# The cars dataset

The cars dataset is a basic dataset of some cars and their mileage.  
mpg.csv contains fuel economy data from 1999 to 2008 for 38 popular models of cars.   
What all the fields stand for you can look up [here](https://www.rdocumentation.org/packages/ggplot2/versions/3.3.6/topics/mpg)  

In this notebook we'll import the dataset and clean it up. After the cleaning, we make some selections and aggregations.

## Part 1: cleaning the dataset

In [None]:
import pandas as pd

df = pd.read_csv("files/mpg.csv")  
    
df.head(10) 

The data was imported fine, but the first column is all wrong: the CSV has an index, but that index was seen as an extra column (and another index was added).

In [None]:
df = pd.read_csv("files/mpg.csv", index_col=0) 
df.head(10)

A way to get an indication of what is in the file is by calling the info() or describe() methods:   

* info(): provides a concise summary of a dataframe: number of records, number of columns, ...
* describe(): generates descriptive statistics that will provide visibility of the dispersion and shape of a dataset’s distribution. It excludes NaN values. It can be used for dataframe or a specific series.

In [None]:
df.info()
df.describe()

When you are interested in the number of distinct observations for each column, use 
* nunique(): Count distinct observations. Can be used for a dataframe or a series. By default, it exclude the NaN values.   
* value_counts(): returns number of unique values for the specified series. NaN values are excluded by default.

In [None]:
df.nunique()

In [None]:
df['class'].value_counts()

Next step when loading data is to check the data quality. But what does this mean? When looking at data there are a number of ways in which data can be dirty:

- Bad data (missing observations, dual observations, ...)
- Wrong structure (fields joined or spread out, ...)
- Dirty data (wrong datatypes, string processing needed, ...)

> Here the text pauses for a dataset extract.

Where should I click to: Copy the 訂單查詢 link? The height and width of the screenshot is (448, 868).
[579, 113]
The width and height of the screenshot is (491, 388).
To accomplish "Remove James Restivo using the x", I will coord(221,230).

The mpg-dataset has no bad data, and the structure is also fine. But still there are improvement possible.

Let's start with miles per gallon in the cty (cty) and on the highway (hwy). In liters per 100km that would be:

Liters100km = 	(100 * 3.785411784)/(1.609344 * MPG)

In [None]:
df['clkm'] = [ (100 * 3.785411784)/(1.609344 * mpg) for mpg in df['cty']]
df['hwlkm'] = [ (100 * 3.785411784)/(1.609344 * mpg) for mpg in df['hwy']]

df.head(10)

The class of a car is actually a categorical value. This means it can only have a number of discrete values. Let's convert the class of the car to that type.

In [None]:
df["class"] = pd.Categorical(df['class'])

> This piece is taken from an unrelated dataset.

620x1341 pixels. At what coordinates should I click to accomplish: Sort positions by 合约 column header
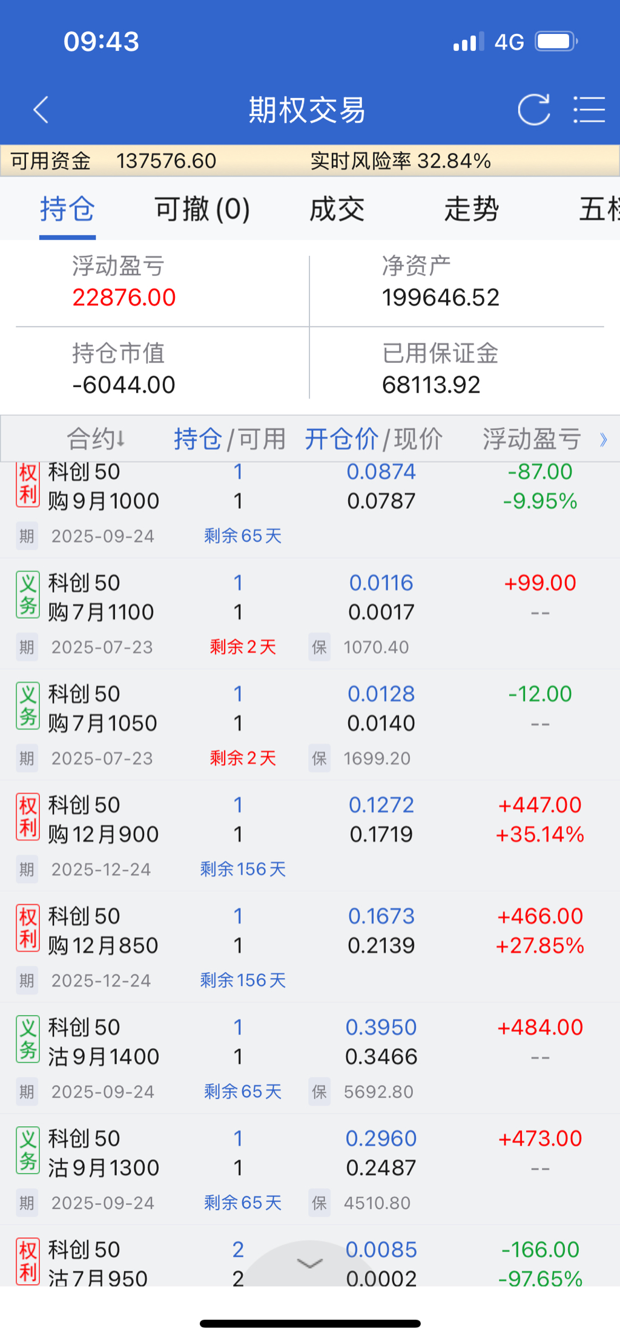(96, 439)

At first sight the class of a car is not an ordered type of category (think of health labels on food, year a student is in, a grade from A-E) However, in our scenario whe we want to study the impact of the car class on the fuel consumption, we can assume there is some order in the car classes.   
First let's detect which unique field values for class exist. 

In [None]:
df['class'].unique()

Next step is to rank these values in the preferred order.

In [None]:
from pandas.api.types import CategoricalDtype

# categories-list copied en rearranged from unique values
# and added a category (three wheeled car) just for fun
cat_type = CategoricalDtype(categories=['three wheeled car','2seater',
        'subcompact', 'compact', 'midsize', 'minivan', 'suv', 'pickup'], ordered=True)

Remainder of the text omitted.